Facebook has pages, groups, Facebook Live video, and the relatively new augmented reality experience Spaces. And of course, Facebook isn’t just Facebook. It’s also WhatsApp, Facebook Messenger, and Instagram. Together, Messenger and WhatsApp are two of the largest chat apps on the planet. The two respectively demand 2.4 billion monthly active users.
On Thursday, Facebook published a blog post in which it announced that it would be publishing a series of posts that venture into topics that have recently put Facebook in a negative light, like:
- Who gets to define what’s false news — and what’s simply controversial political speech?
- Is social media good for democracy?
- How aggressively should social media companies monitor and remove controversial posts and images from their platforms? Who gets to decide what’s controversial, especially in a global community with a multitude of cultural norms?
In the first installment of Hard Questions, Facebook got into how it removes terrorism-related content from its platform. More humans will be hired to review questionable posts, and new AI is being used to detect the specific words used by Facebook users to flag content, but the post reads more like a business covering its ass among governments, regulators, and legal battles rather than an attempt to get into the weeds on how it will do things differently in the future.

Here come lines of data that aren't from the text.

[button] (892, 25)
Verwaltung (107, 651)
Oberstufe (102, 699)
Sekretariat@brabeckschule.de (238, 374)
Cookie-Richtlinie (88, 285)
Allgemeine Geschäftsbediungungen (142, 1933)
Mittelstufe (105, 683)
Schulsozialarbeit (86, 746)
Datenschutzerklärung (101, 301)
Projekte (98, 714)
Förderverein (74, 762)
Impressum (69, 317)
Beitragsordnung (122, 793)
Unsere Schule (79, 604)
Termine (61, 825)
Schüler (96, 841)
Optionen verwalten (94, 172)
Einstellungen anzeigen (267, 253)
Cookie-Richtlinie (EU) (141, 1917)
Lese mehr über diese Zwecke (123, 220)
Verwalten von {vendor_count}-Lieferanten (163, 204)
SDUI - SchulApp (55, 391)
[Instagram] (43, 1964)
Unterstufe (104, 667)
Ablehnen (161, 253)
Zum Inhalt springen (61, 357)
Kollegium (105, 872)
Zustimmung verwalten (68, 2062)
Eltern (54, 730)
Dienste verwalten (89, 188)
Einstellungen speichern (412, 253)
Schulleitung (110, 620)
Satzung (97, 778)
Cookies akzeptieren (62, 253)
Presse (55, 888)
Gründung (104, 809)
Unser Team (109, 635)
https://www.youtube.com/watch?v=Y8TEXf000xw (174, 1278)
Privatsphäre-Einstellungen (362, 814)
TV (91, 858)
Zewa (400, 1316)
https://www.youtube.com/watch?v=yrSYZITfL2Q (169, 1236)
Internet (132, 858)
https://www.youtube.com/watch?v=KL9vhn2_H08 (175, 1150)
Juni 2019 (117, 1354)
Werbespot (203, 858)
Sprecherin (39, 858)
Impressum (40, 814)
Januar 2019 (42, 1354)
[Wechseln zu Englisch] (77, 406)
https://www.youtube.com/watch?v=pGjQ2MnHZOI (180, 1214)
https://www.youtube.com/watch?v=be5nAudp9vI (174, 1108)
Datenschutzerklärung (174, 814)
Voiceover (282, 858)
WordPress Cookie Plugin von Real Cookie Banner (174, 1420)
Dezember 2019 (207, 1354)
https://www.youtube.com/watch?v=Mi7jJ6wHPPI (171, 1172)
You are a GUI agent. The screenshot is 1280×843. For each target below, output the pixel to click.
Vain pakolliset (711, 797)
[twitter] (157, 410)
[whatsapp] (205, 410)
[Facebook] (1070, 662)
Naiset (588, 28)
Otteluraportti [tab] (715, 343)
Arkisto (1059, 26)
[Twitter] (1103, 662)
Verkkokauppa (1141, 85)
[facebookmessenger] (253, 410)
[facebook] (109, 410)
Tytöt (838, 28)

German courts are currently considering the question of what should happen with a person’s social media account after they die, and a German government minister recently suggested that social media platforms like Facebook be fined up to €50 million if they fail to remove hate speech in a timely manner. British parliamentary officials have made similar recommendations following a critical report from the House of Commons that states that Facebook has repeatedly failed to remove content related to terrorism or hate speech in a timely manner.
More to the point of its call-to-action from the Facebook community, the terrorism post contains no input from Facebook users. I suppose that makes sense since the terrorism post was published just an hour or so after the launch of the Hard Questions series Thursday, but that’s not sufficient.
Facebook can tell you about every post by close friends, about events, about new pictures, and when a friend is livestreaming. To address the terrorism question and others, Facebook should use Facebook.
The company could put a prompt in News Feeds everywhere inviting friends to have a conversation on the topic on Messenger or in Spaces, or even gather responses with a Messenger bot.
If Facebook is serious about having these conversations, it can use its own platforms, and bring its wealth and full arsenal of communication tools to bear. It can turn its massive machine around and listen to the world in chat, social media, video, and even augmented reality, not just ask people to send them an email.